01-07-2008 - Traces, n. 7


This Is How You Say
Religious Sense  in Japanese

The most recent translation of Fr. Giussani was presented in the Land of the Rising Sun. This is the report of an evening (or a network of friendships) in which two worlds met–two worlds with the same heart.

by Paolo Cremonesi

“An Eskimo mother, a mother from Tierra del Fuego, and a Japanese mother all give birth to human beings recognizable as such, both by their exterior aspects and their interior stamp.”
Who knows if Fr. Giussani imagined, in the room that served as a study in the ground-floor flat in via Martinengo, Milan, and where he wrote these words at the beginning of The Religious Sense, that he would have seen realized what was then only an example on the page of the book?
Tokyo, Wednesday, June 11th: Among the many proposals available in that megalopolis, the people who choose the presentation of the Japanese edition of The Religious Sense are not few. In the modern Italian Cultural Institute (“one of our finest centers in the world,” according to the director, Umberto Donati), the first who were unable to believe their eyes are precisely the organizers of the event. Tomoko Sadahiro–Sako for short, assistant of the Bishop of Heroshima and the local animator of the CL community in Japan–tells us, “I had sent out a thousand e-mails, and got about twenty replies. I expected a few more than that, so when I entered the room, what a surprise!” One hundred and fifty people were there, including university lecturers, students, religious people and managers in Tokyo for their work. Maybe even the “Japanese mother” was there, too!
The projection of a part of the television program on Fr. Giussani’s life helped to introduce the event and set it in context. “I was with a friend who had never heard speak of Fr. Giussani,” said Ernesto Cellie, an Italian with Japanese citizenship. “No more than thirty seconds had passed, and he told me quite seriously, ‘What a fine person!’ He said just that–‘What a fine person!’” Tomoko added, “A teacher who saw the video was struck by the explanation of the Gospel: ‘Simon, do you love Me?’ And he was not struck only by the words, but even by his way of speaking, his intensity, his figure.”

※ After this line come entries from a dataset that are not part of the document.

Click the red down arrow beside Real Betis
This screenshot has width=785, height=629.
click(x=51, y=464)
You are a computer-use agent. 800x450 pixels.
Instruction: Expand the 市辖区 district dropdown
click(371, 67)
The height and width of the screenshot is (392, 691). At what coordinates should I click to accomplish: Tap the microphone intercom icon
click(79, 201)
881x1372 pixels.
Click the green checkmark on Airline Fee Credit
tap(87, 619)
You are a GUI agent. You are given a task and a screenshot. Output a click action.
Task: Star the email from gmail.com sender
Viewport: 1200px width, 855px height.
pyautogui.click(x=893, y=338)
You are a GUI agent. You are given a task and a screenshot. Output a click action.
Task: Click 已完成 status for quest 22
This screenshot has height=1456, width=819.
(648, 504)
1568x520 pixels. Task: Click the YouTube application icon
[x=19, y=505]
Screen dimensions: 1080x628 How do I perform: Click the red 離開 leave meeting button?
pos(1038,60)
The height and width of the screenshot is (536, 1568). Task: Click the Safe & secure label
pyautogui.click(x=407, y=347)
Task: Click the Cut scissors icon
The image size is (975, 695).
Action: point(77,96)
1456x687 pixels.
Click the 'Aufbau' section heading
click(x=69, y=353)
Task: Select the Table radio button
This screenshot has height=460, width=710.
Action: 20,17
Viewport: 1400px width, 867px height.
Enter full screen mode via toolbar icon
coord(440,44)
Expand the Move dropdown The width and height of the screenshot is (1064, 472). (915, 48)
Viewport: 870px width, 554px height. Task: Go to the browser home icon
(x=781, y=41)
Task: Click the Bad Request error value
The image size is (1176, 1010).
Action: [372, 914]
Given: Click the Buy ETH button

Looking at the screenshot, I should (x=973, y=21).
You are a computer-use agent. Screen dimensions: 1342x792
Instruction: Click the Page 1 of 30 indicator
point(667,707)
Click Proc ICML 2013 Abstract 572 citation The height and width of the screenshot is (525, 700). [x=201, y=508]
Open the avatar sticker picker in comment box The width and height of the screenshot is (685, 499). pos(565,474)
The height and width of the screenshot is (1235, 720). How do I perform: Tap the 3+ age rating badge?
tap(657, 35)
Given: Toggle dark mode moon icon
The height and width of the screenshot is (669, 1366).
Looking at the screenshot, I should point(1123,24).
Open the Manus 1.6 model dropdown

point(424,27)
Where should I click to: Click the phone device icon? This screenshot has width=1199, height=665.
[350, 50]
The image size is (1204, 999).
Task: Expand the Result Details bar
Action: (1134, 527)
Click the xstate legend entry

The importance of the sign
Proposing The Religious Sense in Japanese is no mean feat. Fr. Ambrogio Pisoni explains this. He was one of the presenters and is responsible for CL in Asia. “Here, we don’t have the Judaic-Christian experience of the person as we know it, inherited from Athens and Jerusalem. The ‘I’ is indistinct, like, for that matter, reality itself, which is not recognized as being created. At best, there is a sort of pantheism. There is no experience of listening to the heart as the sign that we are made by an Other. There is no experience of reality seen as a way of grasping the presence of the Mystery.”
Shodo Habukawa, lecturer at Mount Koya University and responsible for the Muryokoin Buddhist temple, knew Fr. Giussani well. During one of the many meals that sealed their friendship, they began to discuss songs. The professor had expressed his liking for Neapolitan music, and added, “I like ‘Torna a Surriento’ [‘Come Back to Sorrento’] very much.” Fr. Giussani was surprised at this and asked him why. The Buddhist monk kept silent for a moment and answered, “Melancholy.”
“For fifteen years,” Habukawa said at the Tokyo presentation, “Giussani would always speak to me of the experience of the Mystery and of what he called an ‘open heart’ for entering into relationship with reality, and what I call the ‘spirit of observation.’”
Heart and reality. Reality and heart. This couplet re-echoed as one speaker after another talked of the book. Etsuro Sotoo, the Japanese sculptor working on the Sagrada Familia Basilica in Barcelona, speaking over satellite link from Spain, said, “Every time you pick it up, it tells you your life in that moment. The words can sometimes seem banal, but in fact they are thought out, reasoned and calculated.”
There are few adherents of CL in Japan but, as often happens in other parts of the world, the potential is striking–“especially for a mentality that conceives of its apex in the concept of harmony,” Tomoko explains. “Here, for example, a child is educated ‘not to disturb others.’ At school, only an ambiguous morality is taught, with notions like, ‘Don’t pull a cat’s tail,’ ‘Don’t break the neighbor’s windows,’ etc. But in this way, the person’s ‘I’ is buried.” Pisoni adds, “At times, the only possible form of personal expression in Japan seems to be the group. Everyone has a uniform: at school, in the factory, in the office… The ultimate horizon is the collective. The supreme paradox is that, in order to distinguish himself, the person has to wear a uniform.”
“Fr. Giussani created a school of thought,” said the Apostolic Nuncio to Tokyo, Alberto Bottari de Castello, opening the presentation of the book, “and I am happy that it can be known in Japan, too.” Education in listening to the heart and its relationship with reality become an experience around which a dialogue can begin. A few days before the meeting, the main editorialists of the Japanese press acknowledged this as they reflected on the massacre at Akihabara (seven people were killed and ten injured by a young man of 25 who was “tired of living”). The daily paper Asahi, for example, wrote, “There is something in our apparently serene society that pushes young people to act irresponsibly and violently. We need to find the cause.”

The joy of living
“The word ‘master’ in Japanese means ‘born before,’ and God knows how much need there is for masters in Japan,” observed Jesuit Archbishop Giuseppe Pittau, Secretary Emeritus of the Vatican’s Congregation for Catholic Education (for Seminaries and Institutes of Study) and former missionary at Tokyo’s Sophia University. “But a master is not simply someone who was born before, but rather someone who teaches what he has lived. And Fr. Giussani communicated to his students a meaning and a joy of living.” This is why the potential for a verification of the reasonability of the Christian proposal is enormous. “We are the ones who attract those who join us,” said Cellie. And it is true.
“The one in charge of the publishing house (Don Bosco Press) was worried about how he would bring back the books left over after the presentation,” said Tomoko. “There was no need–we sold them all.”